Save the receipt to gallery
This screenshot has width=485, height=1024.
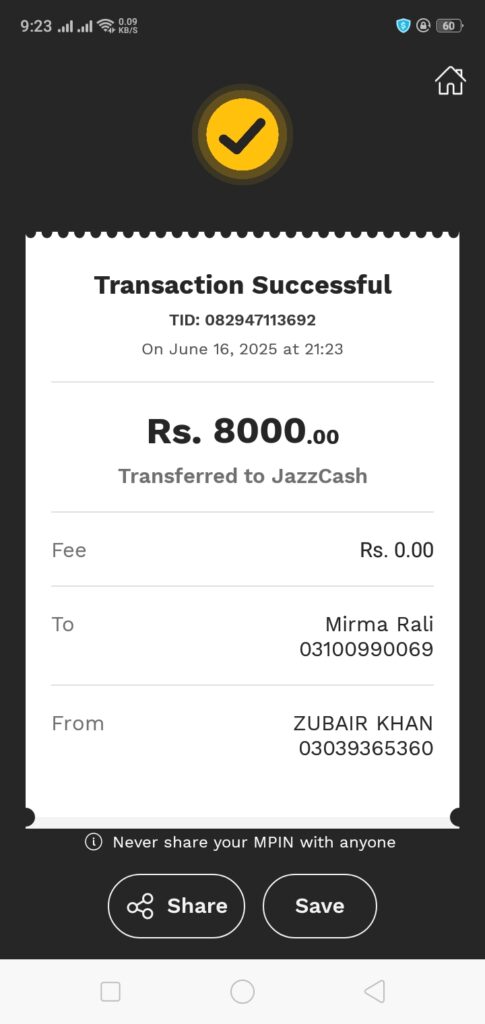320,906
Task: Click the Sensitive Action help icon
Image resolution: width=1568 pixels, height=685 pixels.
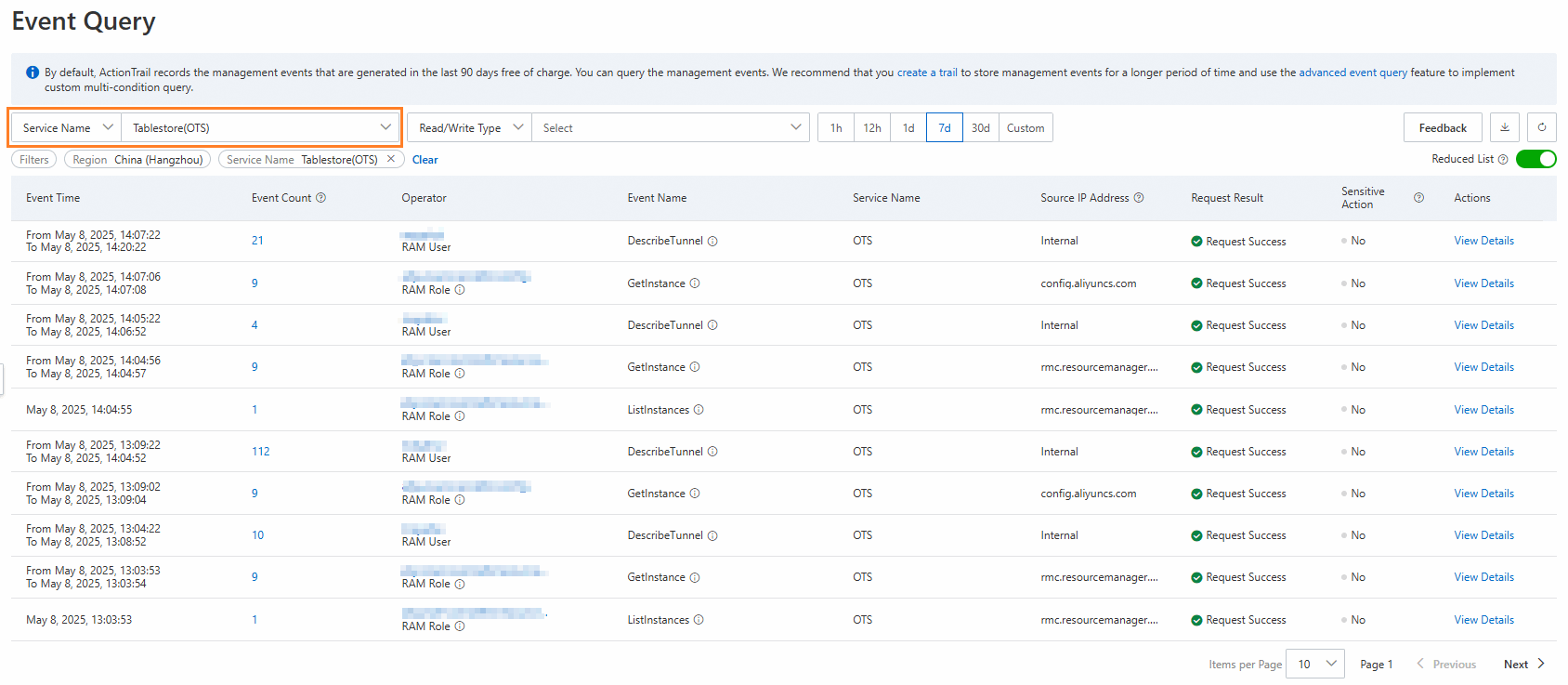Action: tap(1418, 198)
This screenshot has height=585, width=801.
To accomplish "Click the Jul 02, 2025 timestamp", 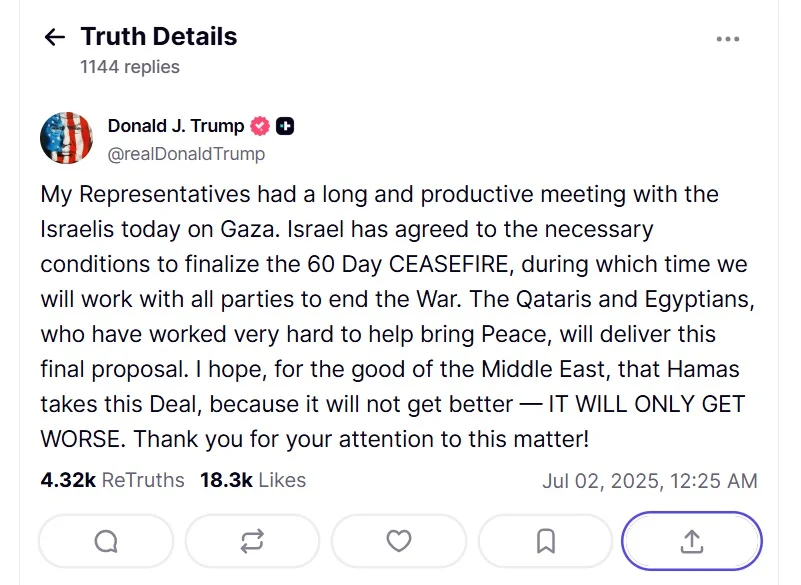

##############################

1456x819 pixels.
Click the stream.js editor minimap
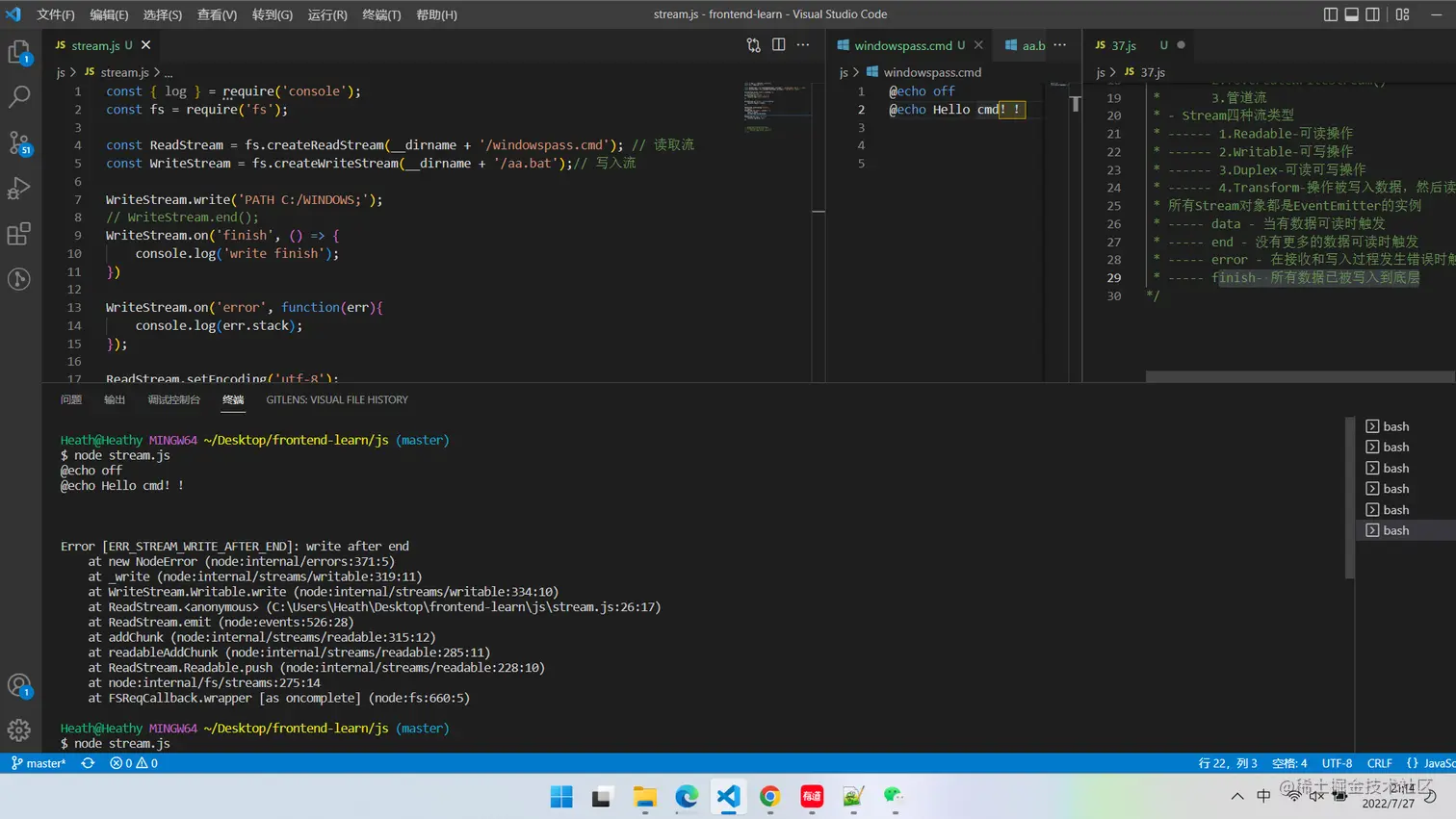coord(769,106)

##############################

Everything from the line with "This screenshot has height=585, width=801." through the line with "Jul 02, 2025" in the material above should be transcribed exactly, except the pictures.

→ **SOLUTION FOR THIS PROBLEM**:
This screenshot has height=585, width=801.
To accomplish "Click the Jul 02, 2025 timestamp", 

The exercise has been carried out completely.